Saturday, February 27, 2010

Questo mar rosso

On Wednesday, I went down to Lincoln Center and failed, for the first time in all my attempts, to get a rush ticket. However, there's nothing like standing on a line for a couple of hours to put me in the mood for an opera (what else is one going to do but read the libretto and talk to one's neighbors about memories of past performances, and hopes for this one?) so I trekked back up to my apartment and defied the piles of books by curling up with wine and Puccini. And I was reminded: yes, I really, really do like La Boheme. Maybe it's partly because I recognize far too much of Benoit in my own landlord that I never tire of spending time with the Bohemians. Never does verismo (which surely ought to be translated "verisimilitude," rather than "realism"?) seem quite so credible as when detailing students who are stretching their budget, stretching their pockets with secondhand books, sticking Latin words into their conversation as often as they can, and of course, complaining about work. Eerily familiar, really.

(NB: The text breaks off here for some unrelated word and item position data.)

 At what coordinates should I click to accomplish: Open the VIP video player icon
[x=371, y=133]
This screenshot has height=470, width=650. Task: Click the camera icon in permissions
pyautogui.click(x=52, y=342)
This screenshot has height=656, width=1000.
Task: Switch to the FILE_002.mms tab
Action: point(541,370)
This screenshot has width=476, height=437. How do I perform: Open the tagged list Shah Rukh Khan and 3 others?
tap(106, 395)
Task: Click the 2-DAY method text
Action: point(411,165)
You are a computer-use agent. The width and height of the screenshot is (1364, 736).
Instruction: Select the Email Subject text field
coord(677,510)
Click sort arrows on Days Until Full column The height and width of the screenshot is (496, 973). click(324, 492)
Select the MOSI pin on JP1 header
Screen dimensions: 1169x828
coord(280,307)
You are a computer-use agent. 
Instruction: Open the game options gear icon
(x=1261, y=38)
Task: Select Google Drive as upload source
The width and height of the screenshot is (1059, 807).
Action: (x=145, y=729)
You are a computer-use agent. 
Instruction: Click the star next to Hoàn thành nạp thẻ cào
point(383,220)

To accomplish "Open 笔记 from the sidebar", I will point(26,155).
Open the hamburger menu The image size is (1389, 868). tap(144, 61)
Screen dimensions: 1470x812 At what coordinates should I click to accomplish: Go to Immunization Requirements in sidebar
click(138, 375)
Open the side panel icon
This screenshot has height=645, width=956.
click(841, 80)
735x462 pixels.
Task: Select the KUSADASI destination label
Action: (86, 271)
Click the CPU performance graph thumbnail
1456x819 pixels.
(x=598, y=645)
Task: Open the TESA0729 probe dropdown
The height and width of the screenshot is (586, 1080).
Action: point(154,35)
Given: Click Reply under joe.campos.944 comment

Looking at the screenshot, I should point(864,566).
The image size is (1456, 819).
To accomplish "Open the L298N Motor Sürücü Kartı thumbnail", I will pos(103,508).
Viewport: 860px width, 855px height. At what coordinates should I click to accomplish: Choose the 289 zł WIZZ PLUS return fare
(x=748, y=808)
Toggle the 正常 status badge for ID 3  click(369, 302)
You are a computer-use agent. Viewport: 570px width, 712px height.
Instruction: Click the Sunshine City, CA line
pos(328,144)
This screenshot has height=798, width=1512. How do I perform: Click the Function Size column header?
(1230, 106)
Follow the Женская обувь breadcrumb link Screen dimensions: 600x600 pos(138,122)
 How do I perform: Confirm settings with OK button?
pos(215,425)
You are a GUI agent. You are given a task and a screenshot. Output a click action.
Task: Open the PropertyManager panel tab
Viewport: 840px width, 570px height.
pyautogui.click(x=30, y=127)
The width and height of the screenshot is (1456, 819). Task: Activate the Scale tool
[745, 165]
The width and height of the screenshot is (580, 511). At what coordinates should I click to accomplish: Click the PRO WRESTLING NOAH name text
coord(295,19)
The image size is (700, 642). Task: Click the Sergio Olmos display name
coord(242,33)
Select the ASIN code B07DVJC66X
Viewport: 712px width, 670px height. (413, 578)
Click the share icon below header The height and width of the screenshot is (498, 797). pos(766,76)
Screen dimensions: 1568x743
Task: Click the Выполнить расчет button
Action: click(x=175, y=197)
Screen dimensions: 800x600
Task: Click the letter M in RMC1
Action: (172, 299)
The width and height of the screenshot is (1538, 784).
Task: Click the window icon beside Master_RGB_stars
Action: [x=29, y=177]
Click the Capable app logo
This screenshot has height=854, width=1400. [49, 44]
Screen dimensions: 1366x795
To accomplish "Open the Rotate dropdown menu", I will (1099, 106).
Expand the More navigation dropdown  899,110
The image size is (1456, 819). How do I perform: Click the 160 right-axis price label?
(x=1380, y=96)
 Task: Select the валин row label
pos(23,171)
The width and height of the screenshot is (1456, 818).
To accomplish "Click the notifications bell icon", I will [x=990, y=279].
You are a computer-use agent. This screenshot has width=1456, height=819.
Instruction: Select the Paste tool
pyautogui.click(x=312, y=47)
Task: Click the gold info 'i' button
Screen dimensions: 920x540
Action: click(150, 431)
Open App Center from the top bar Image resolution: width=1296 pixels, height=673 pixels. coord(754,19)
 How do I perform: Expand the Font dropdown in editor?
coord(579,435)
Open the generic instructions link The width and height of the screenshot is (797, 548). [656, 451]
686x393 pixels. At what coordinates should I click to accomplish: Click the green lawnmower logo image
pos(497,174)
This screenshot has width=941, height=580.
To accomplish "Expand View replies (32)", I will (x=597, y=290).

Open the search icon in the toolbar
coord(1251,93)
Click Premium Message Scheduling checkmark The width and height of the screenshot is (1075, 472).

Maybe I wouldn't love it as I do if I weren't so deliciously spoiled by the classic Pavarotti/Freni recording. Rodolfo and Mimi, much as I love them, can be silly (especially Rodolfo, I think, but maybe that's just a sisterly spirit of solidarity rooting for Mimi.) But with Pavarotti and Freni they are never less than utterly compelling. "Che Gelida Manina" gives me shivers every time. And if these two weren't enough to ensure non-complacent listening, there's Herbert von Karajan with the score. I haven't heard a recording which--to my mind--brings out all the simultaneous shenanigans of Act II better, never losing Puccini's careful orchestration in the cacophony of Christmas Eve (or vice versa.) Not to mention, well, everything else. It's not that I don't appreciate different interpretations of this opera; it's just that I've never heard one I've liked better. Maybe an entirely subjective comparative study will turn up here later. In the meantime, here are Pavarotti and Freni, falling in love as Rodolfo and Mimi, live in 1969.

1 comment:

  1. I agree with you completely about Karajan's "La Boheme." There are many other fine recordings, but I've never heard one to better the sheer beauty and power of his with Freni and Pavarotti. (The rest of the cast is superb as well.)